» **Data section**:
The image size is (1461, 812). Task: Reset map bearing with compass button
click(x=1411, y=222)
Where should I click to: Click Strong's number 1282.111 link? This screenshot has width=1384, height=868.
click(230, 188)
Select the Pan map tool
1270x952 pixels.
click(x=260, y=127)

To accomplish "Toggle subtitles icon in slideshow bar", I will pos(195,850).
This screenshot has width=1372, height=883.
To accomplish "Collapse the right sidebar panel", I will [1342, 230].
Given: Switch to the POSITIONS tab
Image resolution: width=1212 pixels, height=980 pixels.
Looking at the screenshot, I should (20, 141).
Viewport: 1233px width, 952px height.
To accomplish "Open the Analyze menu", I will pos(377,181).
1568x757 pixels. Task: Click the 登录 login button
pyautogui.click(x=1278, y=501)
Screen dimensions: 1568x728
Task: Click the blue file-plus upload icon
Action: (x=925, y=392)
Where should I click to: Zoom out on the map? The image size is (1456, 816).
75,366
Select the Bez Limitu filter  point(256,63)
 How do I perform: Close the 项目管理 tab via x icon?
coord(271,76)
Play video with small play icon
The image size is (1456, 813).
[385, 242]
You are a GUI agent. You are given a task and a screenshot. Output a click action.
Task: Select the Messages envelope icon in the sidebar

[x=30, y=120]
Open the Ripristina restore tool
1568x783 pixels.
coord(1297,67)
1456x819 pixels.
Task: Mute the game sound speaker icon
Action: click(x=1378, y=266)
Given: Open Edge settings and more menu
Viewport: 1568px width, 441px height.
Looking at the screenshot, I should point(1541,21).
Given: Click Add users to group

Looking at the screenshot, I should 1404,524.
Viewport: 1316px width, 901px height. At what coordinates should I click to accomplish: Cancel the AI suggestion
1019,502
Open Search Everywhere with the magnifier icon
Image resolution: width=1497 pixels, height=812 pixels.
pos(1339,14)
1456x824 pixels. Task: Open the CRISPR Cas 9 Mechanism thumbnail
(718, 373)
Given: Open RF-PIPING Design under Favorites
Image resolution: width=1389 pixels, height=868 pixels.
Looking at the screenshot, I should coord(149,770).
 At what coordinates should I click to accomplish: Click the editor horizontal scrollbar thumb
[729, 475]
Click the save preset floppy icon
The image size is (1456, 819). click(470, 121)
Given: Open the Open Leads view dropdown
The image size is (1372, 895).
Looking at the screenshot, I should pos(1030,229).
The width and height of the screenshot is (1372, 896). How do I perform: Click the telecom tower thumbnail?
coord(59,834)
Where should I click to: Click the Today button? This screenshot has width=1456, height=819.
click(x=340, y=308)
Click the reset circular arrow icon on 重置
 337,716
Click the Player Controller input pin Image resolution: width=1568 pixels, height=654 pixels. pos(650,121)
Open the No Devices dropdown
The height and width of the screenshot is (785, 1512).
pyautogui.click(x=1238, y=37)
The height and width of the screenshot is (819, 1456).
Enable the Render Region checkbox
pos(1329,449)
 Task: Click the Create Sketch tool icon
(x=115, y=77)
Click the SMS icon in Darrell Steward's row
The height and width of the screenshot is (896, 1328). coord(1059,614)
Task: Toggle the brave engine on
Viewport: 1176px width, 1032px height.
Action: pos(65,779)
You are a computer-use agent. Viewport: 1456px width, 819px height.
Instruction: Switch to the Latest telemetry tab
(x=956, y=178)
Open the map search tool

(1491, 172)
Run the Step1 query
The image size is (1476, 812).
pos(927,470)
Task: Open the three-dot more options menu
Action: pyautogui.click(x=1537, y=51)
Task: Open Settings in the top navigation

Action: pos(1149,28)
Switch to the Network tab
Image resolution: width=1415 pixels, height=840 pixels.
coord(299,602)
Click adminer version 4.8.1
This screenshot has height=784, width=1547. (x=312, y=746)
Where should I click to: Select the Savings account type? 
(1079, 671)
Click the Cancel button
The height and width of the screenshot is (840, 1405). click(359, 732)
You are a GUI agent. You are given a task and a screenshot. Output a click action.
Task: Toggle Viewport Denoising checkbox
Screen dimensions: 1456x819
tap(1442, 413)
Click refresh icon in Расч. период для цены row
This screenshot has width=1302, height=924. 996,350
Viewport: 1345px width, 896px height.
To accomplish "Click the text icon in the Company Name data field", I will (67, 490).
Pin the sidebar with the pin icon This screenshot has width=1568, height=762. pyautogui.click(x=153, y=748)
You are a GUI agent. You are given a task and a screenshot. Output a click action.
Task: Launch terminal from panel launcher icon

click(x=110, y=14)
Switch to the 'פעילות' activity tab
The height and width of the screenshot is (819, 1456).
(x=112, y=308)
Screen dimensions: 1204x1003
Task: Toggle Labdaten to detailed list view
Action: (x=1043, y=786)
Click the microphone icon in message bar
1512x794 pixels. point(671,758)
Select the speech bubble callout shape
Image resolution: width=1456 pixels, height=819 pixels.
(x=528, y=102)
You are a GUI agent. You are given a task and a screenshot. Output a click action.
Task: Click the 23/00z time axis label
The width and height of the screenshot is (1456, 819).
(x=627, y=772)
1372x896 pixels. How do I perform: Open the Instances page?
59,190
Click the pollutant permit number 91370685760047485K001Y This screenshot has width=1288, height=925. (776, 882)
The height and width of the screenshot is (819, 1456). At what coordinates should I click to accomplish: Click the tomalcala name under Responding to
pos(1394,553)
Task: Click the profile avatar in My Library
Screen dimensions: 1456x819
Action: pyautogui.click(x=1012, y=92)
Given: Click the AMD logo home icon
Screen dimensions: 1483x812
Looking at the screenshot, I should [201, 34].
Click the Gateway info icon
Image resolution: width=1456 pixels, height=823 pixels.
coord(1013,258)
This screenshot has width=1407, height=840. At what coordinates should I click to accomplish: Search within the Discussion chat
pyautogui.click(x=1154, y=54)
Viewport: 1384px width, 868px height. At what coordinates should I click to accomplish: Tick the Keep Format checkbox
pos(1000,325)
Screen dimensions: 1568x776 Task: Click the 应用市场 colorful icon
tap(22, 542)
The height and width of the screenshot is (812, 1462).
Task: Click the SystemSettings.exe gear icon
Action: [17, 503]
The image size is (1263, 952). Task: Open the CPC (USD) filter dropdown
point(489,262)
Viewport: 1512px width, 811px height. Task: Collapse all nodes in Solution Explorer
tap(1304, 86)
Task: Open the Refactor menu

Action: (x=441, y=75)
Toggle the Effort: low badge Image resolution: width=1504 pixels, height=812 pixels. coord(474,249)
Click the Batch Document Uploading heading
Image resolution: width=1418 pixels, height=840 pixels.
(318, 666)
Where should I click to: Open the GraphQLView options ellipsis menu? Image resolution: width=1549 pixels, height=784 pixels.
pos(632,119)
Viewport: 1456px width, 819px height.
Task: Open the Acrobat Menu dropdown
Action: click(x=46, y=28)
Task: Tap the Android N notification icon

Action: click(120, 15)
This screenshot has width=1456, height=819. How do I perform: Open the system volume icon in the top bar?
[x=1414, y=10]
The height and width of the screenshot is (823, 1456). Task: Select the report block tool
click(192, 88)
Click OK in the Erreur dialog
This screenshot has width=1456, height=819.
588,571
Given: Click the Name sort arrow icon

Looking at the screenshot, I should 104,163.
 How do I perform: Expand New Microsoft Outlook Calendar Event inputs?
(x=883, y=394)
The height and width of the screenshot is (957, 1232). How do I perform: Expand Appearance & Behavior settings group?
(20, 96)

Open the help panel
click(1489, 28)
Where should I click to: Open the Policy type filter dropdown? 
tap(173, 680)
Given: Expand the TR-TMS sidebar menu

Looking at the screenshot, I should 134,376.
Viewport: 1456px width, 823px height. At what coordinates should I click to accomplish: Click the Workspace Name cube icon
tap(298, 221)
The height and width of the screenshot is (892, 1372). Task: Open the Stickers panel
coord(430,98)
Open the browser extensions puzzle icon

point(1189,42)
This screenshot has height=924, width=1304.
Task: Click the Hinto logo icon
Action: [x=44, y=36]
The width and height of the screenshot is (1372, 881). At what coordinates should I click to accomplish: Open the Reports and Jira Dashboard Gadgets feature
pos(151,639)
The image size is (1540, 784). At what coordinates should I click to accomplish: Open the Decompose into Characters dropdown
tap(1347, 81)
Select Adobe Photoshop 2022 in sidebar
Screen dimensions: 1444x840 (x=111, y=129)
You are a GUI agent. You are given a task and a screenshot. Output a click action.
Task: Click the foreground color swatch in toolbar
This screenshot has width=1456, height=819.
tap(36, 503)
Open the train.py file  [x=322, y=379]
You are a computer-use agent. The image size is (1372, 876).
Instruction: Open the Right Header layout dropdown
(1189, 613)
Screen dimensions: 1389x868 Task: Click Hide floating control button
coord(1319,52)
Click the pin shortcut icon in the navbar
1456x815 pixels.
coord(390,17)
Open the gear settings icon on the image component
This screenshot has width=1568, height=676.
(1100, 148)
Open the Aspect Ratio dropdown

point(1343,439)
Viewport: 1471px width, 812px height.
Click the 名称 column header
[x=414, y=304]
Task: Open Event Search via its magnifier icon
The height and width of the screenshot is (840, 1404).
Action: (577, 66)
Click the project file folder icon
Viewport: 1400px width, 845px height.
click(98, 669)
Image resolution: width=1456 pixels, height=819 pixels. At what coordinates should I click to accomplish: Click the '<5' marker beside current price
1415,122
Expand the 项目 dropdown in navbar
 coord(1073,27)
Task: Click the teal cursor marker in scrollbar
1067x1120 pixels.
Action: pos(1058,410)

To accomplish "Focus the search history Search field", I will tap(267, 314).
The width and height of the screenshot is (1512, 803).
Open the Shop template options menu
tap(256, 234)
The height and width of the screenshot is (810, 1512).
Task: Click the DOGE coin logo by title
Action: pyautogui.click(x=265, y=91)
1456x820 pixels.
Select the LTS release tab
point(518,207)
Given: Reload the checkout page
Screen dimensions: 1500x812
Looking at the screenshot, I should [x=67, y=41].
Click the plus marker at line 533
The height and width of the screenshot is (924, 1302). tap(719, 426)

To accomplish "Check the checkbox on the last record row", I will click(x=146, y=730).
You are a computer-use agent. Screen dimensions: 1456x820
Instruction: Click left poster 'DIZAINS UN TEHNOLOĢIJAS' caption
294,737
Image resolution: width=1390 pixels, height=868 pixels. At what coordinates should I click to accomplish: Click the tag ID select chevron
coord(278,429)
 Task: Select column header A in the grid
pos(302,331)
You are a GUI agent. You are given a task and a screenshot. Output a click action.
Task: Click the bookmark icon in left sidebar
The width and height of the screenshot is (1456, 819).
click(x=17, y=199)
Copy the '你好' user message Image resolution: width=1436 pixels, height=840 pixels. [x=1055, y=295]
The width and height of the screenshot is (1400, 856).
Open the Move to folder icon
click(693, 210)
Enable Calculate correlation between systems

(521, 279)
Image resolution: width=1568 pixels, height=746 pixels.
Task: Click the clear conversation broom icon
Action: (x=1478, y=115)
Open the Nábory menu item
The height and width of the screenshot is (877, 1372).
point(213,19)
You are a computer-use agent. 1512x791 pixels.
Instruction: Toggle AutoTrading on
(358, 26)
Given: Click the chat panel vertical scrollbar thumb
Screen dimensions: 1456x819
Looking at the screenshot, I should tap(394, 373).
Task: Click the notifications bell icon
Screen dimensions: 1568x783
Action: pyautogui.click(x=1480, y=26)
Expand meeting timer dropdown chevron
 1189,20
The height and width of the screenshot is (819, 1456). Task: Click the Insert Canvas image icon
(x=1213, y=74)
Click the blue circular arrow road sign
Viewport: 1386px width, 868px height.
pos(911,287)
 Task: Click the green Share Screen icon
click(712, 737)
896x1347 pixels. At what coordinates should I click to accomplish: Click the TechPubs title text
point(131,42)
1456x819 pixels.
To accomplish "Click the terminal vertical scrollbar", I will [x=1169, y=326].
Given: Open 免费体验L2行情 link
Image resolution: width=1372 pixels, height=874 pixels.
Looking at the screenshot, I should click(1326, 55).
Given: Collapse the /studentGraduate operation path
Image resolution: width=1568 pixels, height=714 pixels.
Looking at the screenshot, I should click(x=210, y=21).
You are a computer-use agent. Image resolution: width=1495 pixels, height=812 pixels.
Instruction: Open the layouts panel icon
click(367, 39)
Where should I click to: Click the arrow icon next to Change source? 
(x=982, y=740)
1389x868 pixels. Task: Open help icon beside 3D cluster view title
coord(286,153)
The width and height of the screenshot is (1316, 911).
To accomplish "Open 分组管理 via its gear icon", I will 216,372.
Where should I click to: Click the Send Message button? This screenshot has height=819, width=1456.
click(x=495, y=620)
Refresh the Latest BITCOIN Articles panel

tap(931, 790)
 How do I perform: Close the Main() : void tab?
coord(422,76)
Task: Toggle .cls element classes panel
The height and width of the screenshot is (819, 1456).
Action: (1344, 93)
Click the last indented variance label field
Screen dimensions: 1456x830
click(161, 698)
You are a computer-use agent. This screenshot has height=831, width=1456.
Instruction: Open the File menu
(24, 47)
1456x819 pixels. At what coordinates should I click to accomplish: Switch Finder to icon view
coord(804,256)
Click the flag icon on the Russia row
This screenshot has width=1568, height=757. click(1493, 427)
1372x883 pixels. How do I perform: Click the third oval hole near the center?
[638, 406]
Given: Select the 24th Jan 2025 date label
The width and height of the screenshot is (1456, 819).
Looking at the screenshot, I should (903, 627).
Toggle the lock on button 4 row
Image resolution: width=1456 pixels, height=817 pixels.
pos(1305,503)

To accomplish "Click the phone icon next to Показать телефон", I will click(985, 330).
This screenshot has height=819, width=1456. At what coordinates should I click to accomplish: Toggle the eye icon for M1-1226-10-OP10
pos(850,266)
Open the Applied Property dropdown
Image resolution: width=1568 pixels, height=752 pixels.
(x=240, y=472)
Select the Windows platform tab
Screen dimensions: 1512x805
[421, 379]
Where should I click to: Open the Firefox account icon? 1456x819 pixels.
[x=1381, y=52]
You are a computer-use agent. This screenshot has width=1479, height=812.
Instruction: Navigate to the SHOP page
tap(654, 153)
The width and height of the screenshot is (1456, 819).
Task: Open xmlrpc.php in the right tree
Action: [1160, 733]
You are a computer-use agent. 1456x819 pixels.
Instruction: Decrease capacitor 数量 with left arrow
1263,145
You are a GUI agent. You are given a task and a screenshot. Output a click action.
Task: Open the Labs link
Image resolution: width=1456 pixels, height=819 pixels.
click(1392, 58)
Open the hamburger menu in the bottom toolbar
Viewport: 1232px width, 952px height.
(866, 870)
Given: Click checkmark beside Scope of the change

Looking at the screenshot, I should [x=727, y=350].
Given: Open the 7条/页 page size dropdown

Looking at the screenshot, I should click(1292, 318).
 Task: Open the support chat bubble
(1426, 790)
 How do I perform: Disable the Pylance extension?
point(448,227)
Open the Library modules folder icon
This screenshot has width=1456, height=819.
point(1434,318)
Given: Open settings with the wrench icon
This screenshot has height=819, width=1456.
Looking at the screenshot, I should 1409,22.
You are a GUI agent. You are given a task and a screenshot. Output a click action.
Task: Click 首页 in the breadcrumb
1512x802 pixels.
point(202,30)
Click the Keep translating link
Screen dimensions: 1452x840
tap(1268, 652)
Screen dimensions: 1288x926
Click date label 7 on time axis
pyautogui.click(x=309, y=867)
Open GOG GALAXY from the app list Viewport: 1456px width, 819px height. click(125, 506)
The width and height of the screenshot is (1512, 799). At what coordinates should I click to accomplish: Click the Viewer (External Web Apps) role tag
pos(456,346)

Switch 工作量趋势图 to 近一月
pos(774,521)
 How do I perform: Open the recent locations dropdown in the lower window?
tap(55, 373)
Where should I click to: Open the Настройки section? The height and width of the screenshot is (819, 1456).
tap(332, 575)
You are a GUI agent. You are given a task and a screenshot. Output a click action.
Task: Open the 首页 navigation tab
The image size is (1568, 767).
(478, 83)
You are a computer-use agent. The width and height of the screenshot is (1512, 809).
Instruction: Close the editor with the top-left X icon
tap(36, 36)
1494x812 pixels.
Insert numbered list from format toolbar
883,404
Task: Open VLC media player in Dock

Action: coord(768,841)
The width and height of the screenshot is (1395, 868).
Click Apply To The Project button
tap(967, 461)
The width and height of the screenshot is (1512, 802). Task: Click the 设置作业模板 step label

» **Problem statement**: Send back an exact copy of only the lines from the line with "Task: Open Settings in the top navigation" up to and including the line with "Viewport: 1345px width, 896px height." in the data above.

» **Answer below**:
Task: Open Settings in the top navigation

Action: pos(1149,28)
Switch to the Network tab
Image resolution: width=1415 pixels, height=840 pixels.
coord(299,602)
Click adminer version 4.8.1
This screenshot has height=784, width=1547. (x=312, y=746)
Where should I click to: Select the Savings account type? 
(1079, 671)
Click the Cancel button
The height and width of the screenshot is (840, 1405). click(359, 732)
You are a GUI agent. You are given a task and a screenshot. Output a click action.
Task: Toggle Viewport Denoising checkbox
Screen dimensions: 1456x819
tap(1442, 413)
Click refresh icon in Расч. период для цены row
This screenshot has width=1302, height=924. 996,350
Viewport: 1345px width, 896px height.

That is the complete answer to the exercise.